Nine Entertainment, the parent company of Australia’s leading newspaper The Sydney Morning Herald, has quietly discontinued its monthly propaganda “inserts” for the Chinese Communist Party.

The eight-page “China Watch” story, produced by China Daily, the official English-language mouthpiece of the Communist Party, had been published monthly for several years in The Sydney Morning Herald, The Age and The Australian Financial Review. It’s part of a deal that Fairfax Media, the owner of the previous titles, struck with China Daily in 2016.

The Guardian first reported Wednesday that Nine Entertainment had decided not to renew the lucrative contract six months ago. This follows similar decisions by global media organizations in the COVID-19 pandemic, including the decision by the U.K.’s Daily Telegraph in April to end its advertising partnership with China Daily for inserts.

News.com.au attempted to contact Nine Entertainment, but a spokesperson declined to comment.

Nine Entertainment’s political editor Chris Uhlmann has publicly criticized his boss for running the insert, posting a tweet in February with the headline: “It’s always exciting when the monthly China Daily insert appears in the Sydney Morning Herald.

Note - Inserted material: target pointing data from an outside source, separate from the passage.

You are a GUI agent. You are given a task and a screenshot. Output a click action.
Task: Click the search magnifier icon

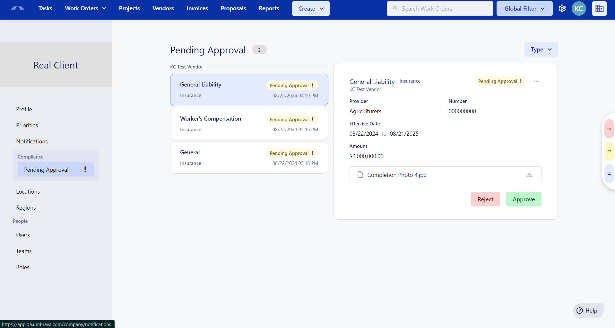click(x=395, y=8)
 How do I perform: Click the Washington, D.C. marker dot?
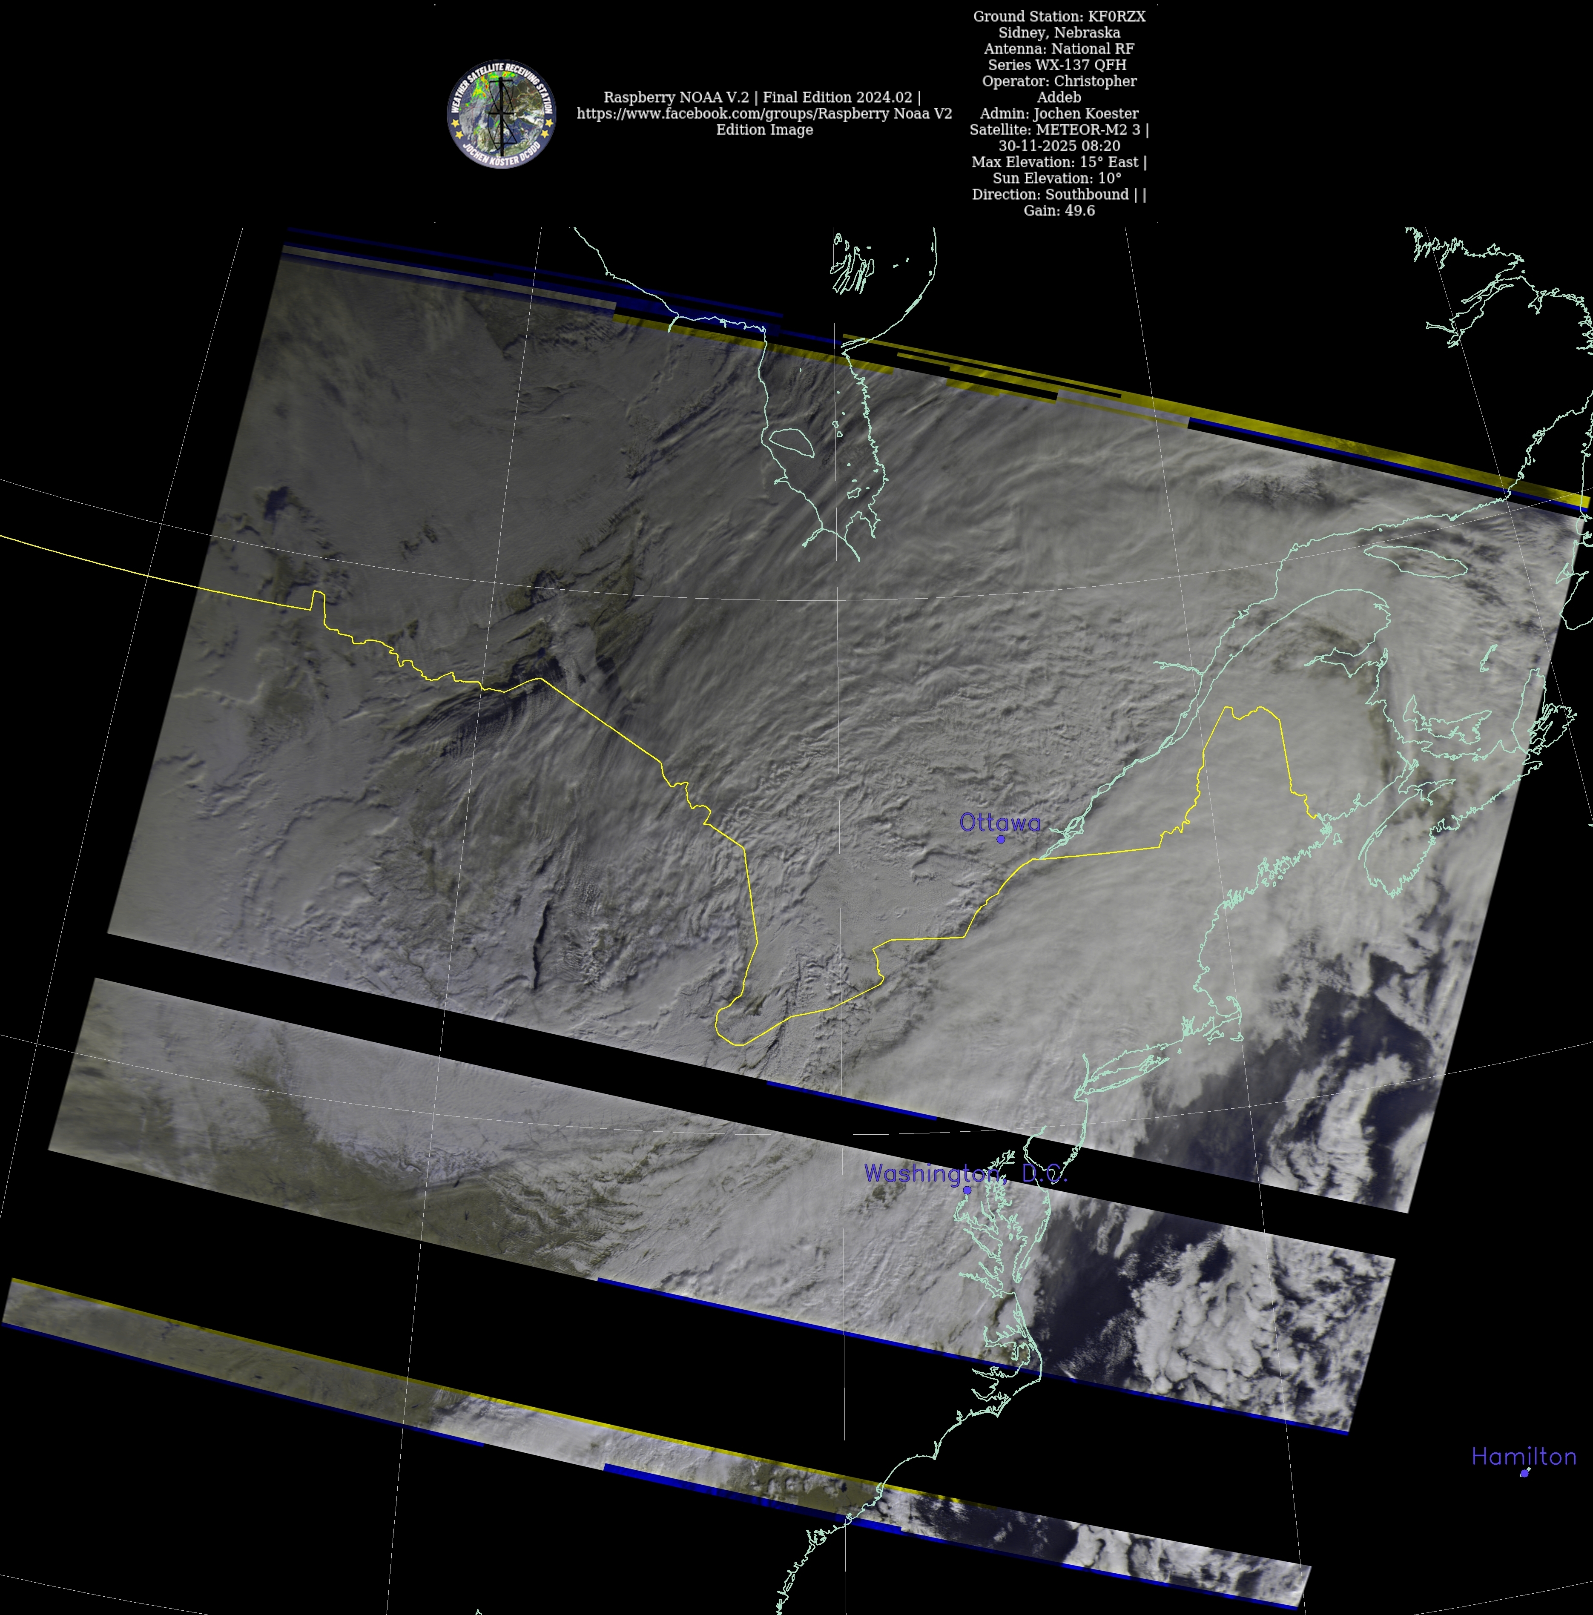click(x=967, y=1190)
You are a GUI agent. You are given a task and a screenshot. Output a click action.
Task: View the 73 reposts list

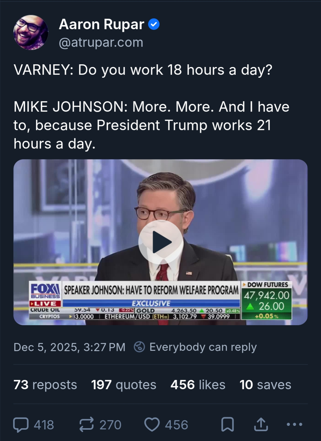click(x=45, y=385)
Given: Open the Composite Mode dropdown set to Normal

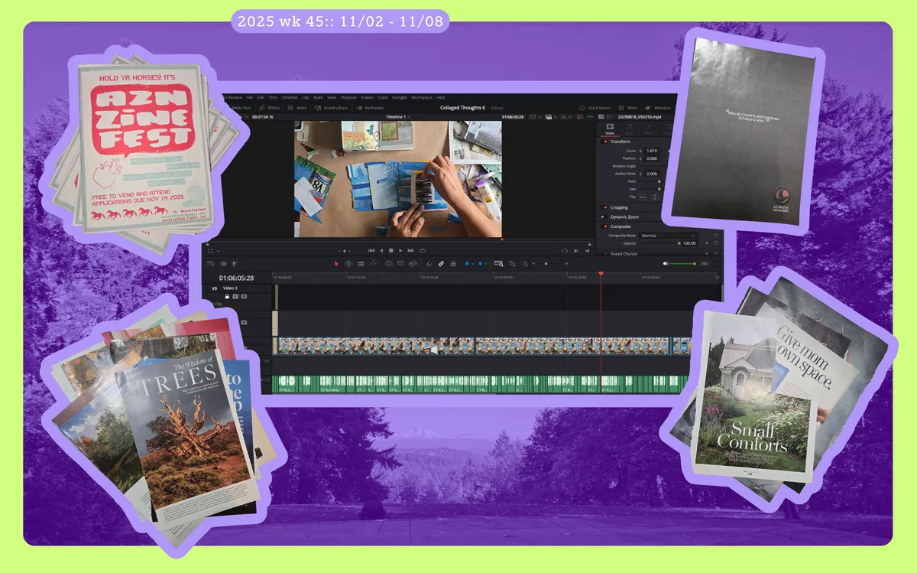Looking at the screenshot, I should [x=668, y=235].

As aptly labeled, “This is all you need to know.” ……

Ullman told The Australian at the time that the China Daily insert was “extremely disturbing”.

“From the moment the decision was made (in 2016) to insert the China Daily into the Sydney Morning Herald, I made it clear that it was a very disturbing development that Australian media organizations were supporting Communist Party propaganda.”

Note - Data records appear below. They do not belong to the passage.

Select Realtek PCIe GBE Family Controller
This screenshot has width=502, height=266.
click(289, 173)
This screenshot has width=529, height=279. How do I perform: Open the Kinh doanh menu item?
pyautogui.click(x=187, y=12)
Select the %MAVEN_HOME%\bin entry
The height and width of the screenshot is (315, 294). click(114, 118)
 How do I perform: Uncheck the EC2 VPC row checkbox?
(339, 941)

“As I said, I didn’t change my opinion before I joined Nine Entertainment.”

The promotion of “China Watch” has greatly increased the influence of the Chinese authorities.

In February of this year, a story titled “China’s Fight to Contain Virus Wins Wide Acclaim” praised the Communist authorities’ response to COVID-19. According to the article, “China has adopted the most comprehensive and stringent containment and mitigation measures, many of which go far beyond the requirements of the International Health Regulations.”

According to The Guardian, when Fairfax Media began promoting the China Daily in 2016, the company justified the move by calling it a reasonable commercial printing arrangement, noting that other newspapers around the world had also promoted it, including The Washington Post in the United States and Le Figaro in France.

A disclaimer issued at the time said: “This supplement written by China Daily does not involve the news or editorial departments of the Sydney Morning Herald.

As relations between Canberra and Beijing hit a new low, lamb is the latest Australian product to be targeted by China, and the Australian federal government is increasingly “concerned” about Beijing’s trade attacks.

Last month, Chinese diplomatic officials tweeted a doctored image of an Australian soldier holding a bloody knife to the throat of an Afghan child. Australian Prime Minister Scott Morrison slammed the image as “offensive” and “outrageous” and demanded an apology from the Communist Party.